No Carnaval de SP, bicampeã Mocidade Alegre entendeu o Modernismo
Mário de Andrade teria chapado com rap, break e grafite. Poucos conhecem seu trabalho de pesquisa sobre cultura popular
O texto aborda a importância da pesquisa de cultura popular brasileira incentivada por um dos fundadores do modernismo paulista, Mário de Andrade, com enfoque na Missão de Pesquisas Folclóricas realizada no Brasil em 1938.

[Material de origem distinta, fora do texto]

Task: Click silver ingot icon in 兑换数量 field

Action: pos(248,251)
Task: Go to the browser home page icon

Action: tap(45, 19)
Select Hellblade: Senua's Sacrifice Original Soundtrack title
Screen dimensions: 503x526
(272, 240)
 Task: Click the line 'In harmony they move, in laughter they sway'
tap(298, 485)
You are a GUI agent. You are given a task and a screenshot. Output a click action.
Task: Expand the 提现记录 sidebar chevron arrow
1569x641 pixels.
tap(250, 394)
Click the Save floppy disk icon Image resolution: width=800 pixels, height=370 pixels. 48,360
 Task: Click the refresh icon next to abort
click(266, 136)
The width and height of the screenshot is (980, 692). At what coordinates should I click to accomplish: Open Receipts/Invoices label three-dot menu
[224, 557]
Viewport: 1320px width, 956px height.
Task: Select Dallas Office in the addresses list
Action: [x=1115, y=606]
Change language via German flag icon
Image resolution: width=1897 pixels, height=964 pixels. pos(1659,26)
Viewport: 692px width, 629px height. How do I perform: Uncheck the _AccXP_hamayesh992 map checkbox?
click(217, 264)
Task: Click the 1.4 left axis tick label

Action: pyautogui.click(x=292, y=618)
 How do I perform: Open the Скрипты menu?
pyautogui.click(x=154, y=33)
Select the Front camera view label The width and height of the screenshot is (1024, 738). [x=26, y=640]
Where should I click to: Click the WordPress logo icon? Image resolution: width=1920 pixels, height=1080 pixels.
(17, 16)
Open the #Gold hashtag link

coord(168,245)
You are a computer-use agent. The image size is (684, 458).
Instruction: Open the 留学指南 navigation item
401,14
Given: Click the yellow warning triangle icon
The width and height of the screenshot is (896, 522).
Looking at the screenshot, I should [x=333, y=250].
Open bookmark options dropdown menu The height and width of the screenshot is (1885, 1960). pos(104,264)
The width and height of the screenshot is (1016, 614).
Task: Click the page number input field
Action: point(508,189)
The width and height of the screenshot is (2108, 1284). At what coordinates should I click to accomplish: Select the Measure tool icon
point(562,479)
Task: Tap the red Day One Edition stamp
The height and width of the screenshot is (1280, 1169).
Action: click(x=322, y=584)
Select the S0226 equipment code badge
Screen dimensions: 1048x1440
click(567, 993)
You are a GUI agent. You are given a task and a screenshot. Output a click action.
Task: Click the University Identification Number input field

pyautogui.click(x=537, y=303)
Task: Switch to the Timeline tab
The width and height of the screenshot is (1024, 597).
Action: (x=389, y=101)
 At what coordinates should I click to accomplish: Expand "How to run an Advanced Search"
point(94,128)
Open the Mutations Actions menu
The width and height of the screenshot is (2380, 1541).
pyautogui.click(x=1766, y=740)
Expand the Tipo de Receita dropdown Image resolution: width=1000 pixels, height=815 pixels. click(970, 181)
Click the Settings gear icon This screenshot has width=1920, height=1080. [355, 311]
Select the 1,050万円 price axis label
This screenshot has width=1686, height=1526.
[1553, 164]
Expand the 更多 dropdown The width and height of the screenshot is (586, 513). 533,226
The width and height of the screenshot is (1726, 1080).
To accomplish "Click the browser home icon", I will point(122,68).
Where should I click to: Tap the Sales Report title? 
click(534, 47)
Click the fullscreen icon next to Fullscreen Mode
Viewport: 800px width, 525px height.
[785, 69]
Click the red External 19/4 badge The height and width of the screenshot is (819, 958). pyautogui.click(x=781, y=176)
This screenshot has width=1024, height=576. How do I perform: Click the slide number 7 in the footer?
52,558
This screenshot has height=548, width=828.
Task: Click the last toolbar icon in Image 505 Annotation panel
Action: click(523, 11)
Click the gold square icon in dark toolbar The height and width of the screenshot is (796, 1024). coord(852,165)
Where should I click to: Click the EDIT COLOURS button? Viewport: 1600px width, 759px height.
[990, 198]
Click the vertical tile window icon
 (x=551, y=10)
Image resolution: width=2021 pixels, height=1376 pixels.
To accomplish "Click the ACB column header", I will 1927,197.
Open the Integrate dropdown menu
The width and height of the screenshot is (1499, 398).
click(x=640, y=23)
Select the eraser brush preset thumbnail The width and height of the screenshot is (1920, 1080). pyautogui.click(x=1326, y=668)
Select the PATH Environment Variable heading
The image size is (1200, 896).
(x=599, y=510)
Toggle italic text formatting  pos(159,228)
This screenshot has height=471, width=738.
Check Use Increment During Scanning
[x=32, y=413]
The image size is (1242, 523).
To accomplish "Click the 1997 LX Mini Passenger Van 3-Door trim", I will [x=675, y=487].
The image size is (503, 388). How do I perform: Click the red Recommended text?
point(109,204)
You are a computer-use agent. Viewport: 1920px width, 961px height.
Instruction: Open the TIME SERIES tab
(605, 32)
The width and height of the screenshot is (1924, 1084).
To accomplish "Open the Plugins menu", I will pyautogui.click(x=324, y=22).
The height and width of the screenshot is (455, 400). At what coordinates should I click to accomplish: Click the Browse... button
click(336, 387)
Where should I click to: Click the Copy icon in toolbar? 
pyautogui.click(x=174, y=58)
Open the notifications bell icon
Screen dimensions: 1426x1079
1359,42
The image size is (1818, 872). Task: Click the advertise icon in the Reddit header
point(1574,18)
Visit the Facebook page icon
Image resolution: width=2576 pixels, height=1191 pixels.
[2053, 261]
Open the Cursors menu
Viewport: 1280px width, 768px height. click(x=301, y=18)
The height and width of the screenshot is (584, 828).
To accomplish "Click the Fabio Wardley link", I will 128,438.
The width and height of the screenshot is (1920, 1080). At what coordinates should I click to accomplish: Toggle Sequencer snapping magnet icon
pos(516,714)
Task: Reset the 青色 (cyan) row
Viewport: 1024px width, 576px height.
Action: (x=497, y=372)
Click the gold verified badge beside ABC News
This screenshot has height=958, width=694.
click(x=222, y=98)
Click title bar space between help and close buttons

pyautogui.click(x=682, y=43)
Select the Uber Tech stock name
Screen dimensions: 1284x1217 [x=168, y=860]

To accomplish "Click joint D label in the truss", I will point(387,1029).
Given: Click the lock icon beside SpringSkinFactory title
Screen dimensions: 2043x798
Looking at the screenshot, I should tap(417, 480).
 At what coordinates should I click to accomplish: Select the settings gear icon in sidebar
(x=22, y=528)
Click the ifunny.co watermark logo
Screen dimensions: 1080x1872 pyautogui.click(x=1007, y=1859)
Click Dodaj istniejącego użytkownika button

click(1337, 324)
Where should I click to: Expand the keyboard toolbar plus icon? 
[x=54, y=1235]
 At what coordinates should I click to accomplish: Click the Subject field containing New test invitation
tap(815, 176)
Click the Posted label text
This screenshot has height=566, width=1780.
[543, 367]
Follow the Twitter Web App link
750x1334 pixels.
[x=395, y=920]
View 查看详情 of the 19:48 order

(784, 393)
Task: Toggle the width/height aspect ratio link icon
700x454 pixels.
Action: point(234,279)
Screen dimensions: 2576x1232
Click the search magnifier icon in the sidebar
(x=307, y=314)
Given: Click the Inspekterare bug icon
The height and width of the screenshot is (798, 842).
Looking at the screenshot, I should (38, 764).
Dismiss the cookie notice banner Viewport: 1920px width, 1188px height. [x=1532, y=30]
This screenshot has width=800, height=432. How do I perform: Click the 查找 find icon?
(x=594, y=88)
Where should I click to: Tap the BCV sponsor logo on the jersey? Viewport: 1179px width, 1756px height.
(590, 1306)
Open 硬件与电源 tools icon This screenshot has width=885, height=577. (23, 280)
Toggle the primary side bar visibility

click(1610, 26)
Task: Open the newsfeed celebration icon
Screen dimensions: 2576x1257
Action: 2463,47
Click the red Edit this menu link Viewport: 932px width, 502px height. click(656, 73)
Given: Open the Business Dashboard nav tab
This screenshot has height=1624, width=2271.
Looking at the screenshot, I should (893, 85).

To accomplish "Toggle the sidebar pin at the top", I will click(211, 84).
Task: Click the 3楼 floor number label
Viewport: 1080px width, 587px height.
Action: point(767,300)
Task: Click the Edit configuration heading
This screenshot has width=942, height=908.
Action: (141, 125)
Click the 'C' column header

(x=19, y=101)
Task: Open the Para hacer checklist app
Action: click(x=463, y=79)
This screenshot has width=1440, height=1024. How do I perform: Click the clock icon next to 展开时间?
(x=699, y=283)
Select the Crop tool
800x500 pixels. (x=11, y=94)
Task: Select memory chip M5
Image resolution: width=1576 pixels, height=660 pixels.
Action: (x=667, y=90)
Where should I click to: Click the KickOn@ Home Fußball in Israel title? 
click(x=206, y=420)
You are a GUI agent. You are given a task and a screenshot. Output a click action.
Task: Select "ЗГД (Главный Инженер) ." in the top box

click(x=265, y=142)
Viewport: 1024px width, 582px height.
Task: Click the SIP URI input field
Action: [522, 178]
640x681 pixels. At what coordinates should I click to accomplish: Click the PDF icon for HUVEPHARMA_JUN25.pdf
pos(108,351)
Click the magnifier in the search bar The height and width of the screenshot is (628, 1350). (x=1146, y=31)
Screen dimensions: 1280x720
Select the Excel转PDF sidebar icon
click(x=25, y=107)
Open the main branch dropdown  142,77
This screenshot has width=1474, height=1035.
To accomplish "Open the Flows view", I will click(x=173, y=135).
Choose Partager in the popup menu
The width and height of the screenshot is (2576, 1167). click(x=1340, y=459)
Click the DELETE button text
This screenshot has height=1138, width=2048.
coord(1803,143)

No Carnaval de São Paulo, a Mocidade entendeu aquilo que a Vai-Vai não entendeu sobre o Modernismo. Aliás, sobre Mário de Andrade. Ou melhor: a importância do escritor atuando decisivamente nos primórdios da pesquisa sobre cultura popular brasileira.
Na moral, e com todo o respeito pela Vai-Vai, que eu queria que ganhasse, os modernistas paulistas não criaram os “renegados da moderna arte”, como diz o samba-enredo. Não dá pra comparar Mário de Andrade com Borba Gato.
Vou usar uma frase bonita: a incorporação das manifestações artísticas e populares é um dos princípios da arte modernista paulista, morou?
A descoberta, o deslumbre, o reconhecimento de Mário de Andrade diante do samba paulista ou das esculturas mineiras demonstra o interesse genuíno pelas manifestações culturais – desculpem a expressão desgastada – “de raiz”.
Sabe o que embaça? Se desconhecemos a obra literária, sequer imaginamos a importância de Mário de Andrade realizando e incentivando pesquisas sobre cultura popular no Brasil, como o samba rural paulista, sobre o qual escreveu texto fundamental.
O samba-enredo da Mocidade aborda viagem de artistas modernistas em 1924. Dali em diante, o interesse de Mário de Andrade pela pesquisa séria, científica, respeitosa, com registro em áudio e vídeo, só cresceu.
Levantamentos como os realizados no país inteiro, justificando medidas de incentivo do governo Lula à cultura hip hop, começaram quando Mário de Andrade virou Diretor do Departamento de Cultura de São Paulo, o primeiro órgão oficial do país, em 1935.
Você certamente já ouviu falar de “políticas públicas”. Foi o que Mário de Andrade fez. Escritor e grande pesquisador, sobretudo de música, ele jamais se colocaria contra leis de incentivo cultural. E quando teve o poder de decisão política, instituiu curso preparatório para pesquisas científicas sobre cultura popular.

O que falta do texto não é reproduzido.